Extracted data entries:

========================================================================

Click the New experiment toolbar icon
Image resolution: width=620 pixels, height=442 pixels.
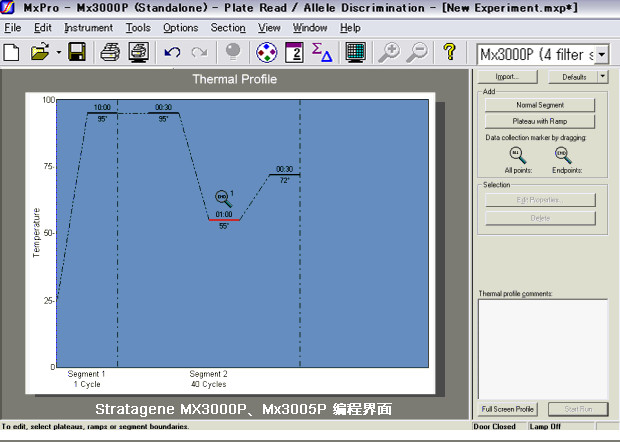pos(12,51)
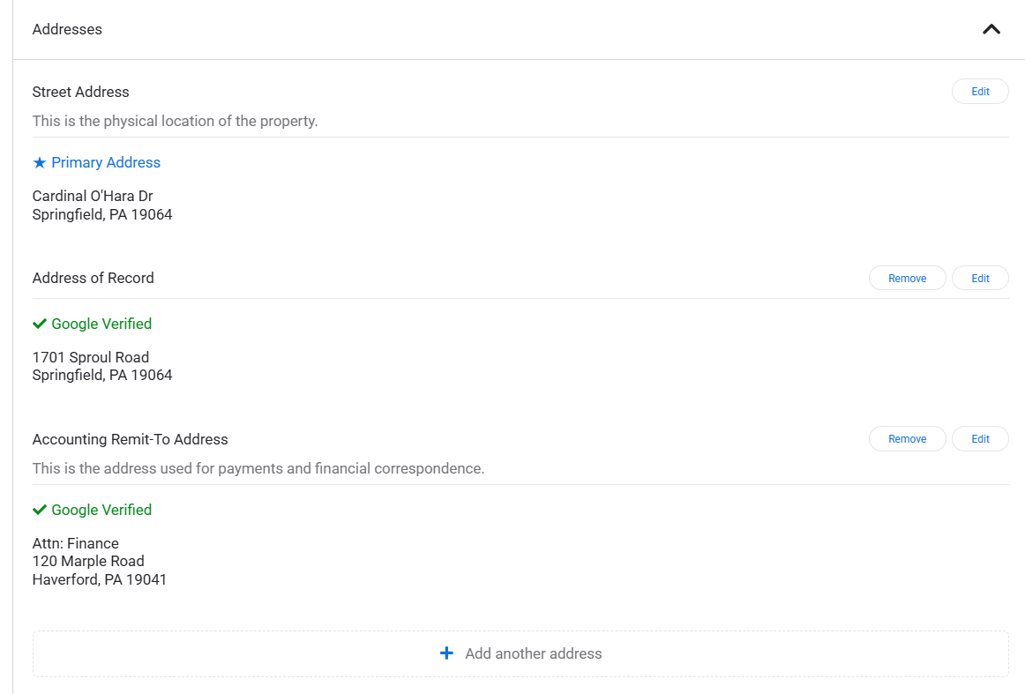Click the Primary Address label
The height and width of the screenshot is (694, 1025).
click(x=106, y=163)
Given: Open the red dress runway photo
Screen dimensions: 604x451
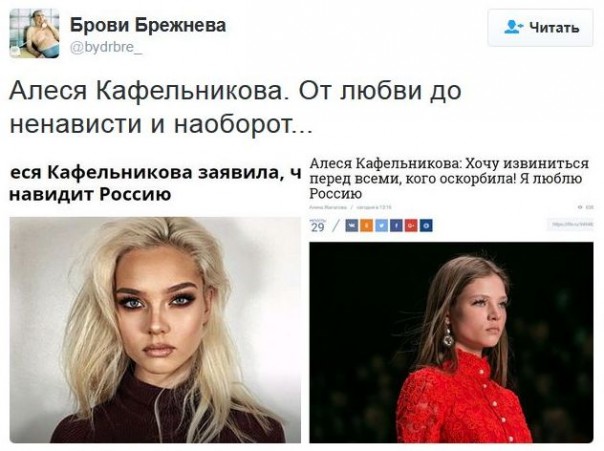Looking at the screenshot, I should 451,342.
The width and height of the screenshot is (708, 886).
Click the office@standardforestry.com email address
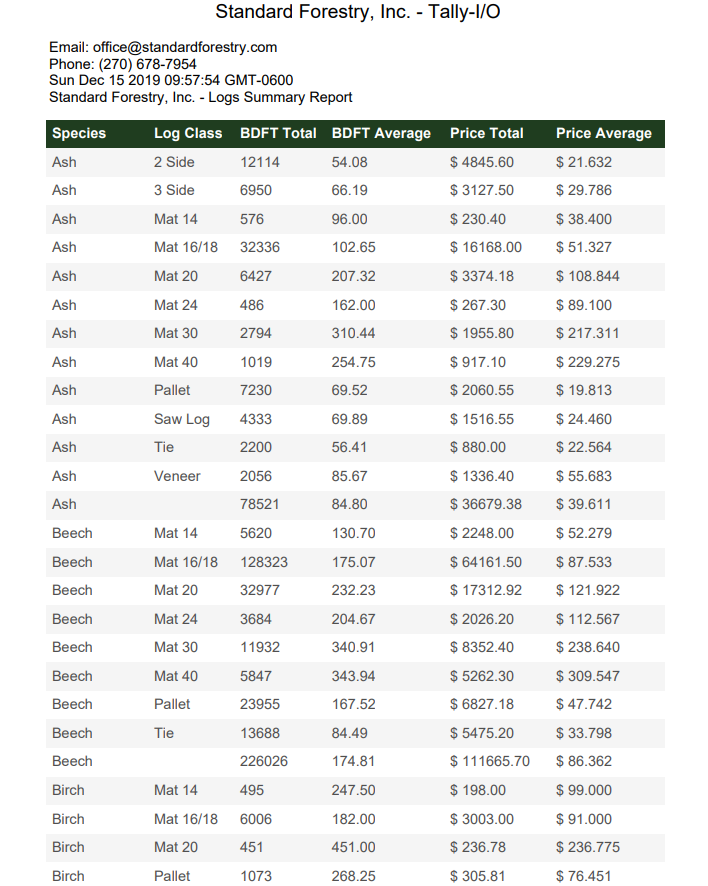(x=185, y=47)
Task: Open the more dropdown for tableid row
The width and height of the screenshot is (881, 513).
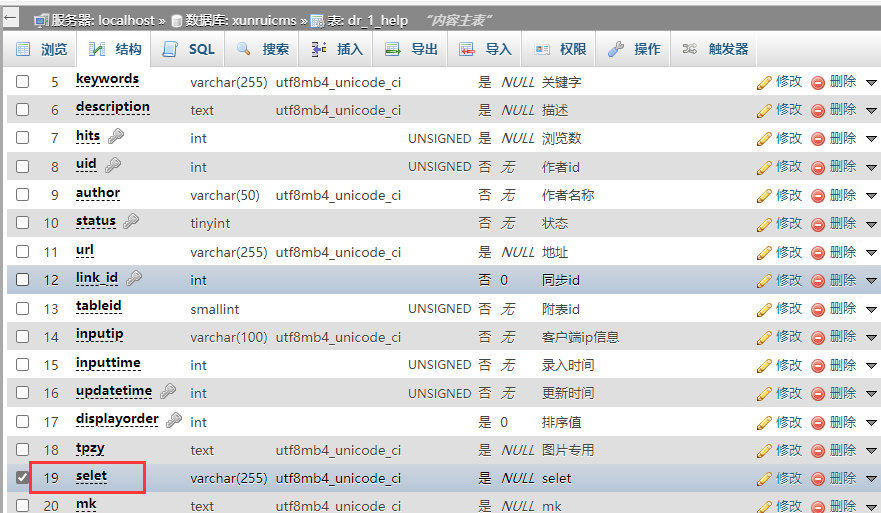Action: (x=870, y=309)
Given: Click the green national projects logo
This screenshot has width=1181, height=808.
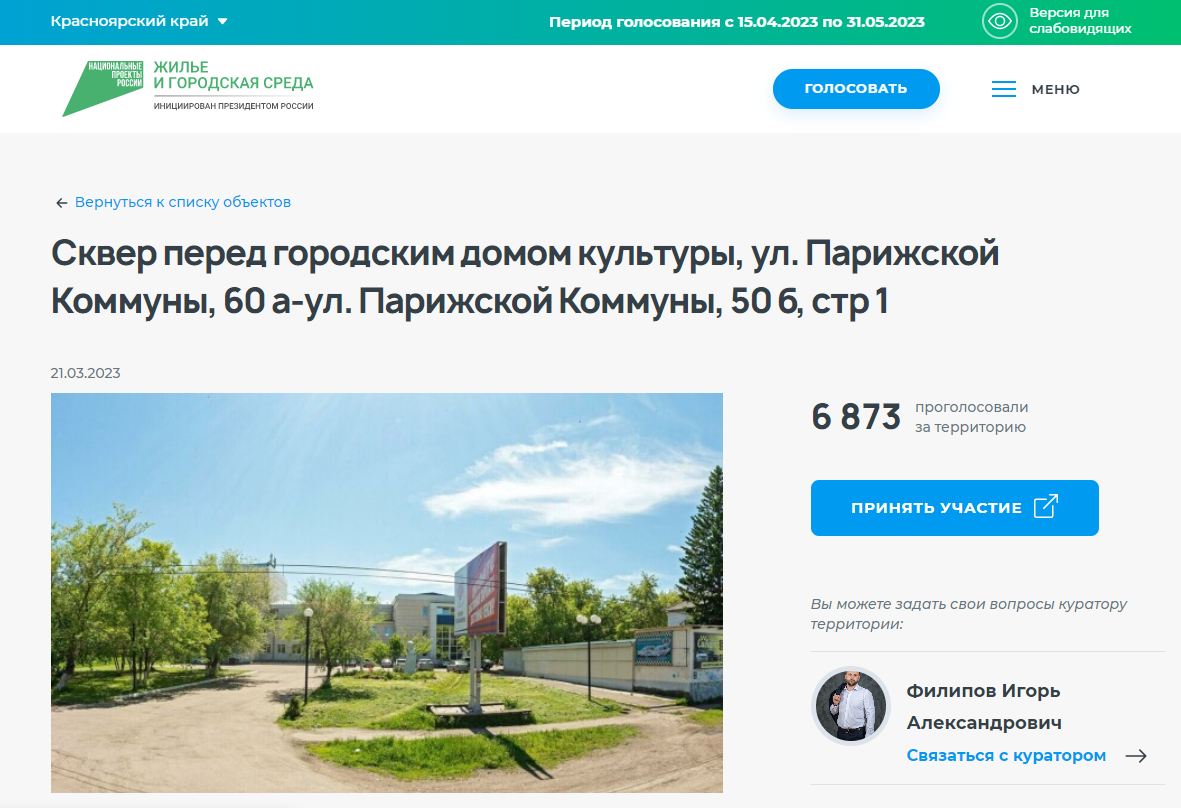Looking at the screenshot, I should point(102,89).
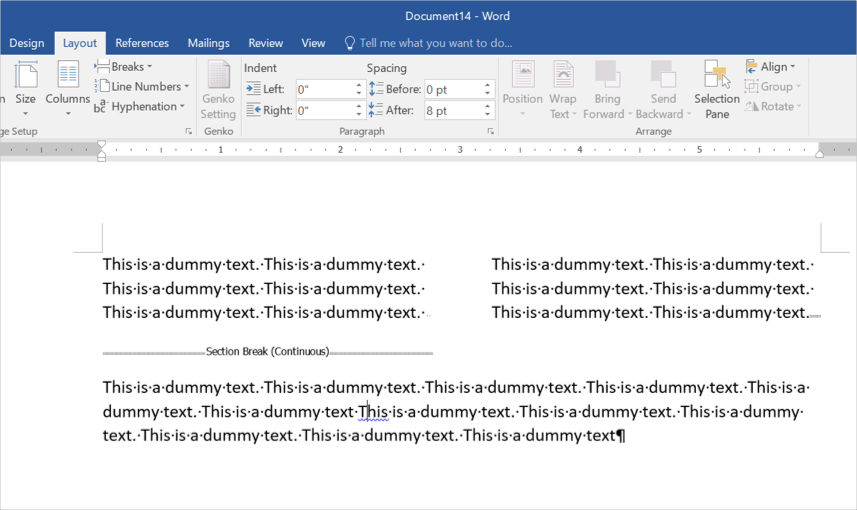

========================================================================

Task requirements: Go to the line that contains "The width and height of the screenshot is (881, 513)." and copy it and every line after it through the end of the entries, exactly, without the pictures.

Finished task:
The width and height of the screenshot is (881, 513).
Action: (x=870, y=309)
Given: Click the green national projects logo
This screenshot has width=1181, height=808.
Looking at the screenshot, I should point(102,89).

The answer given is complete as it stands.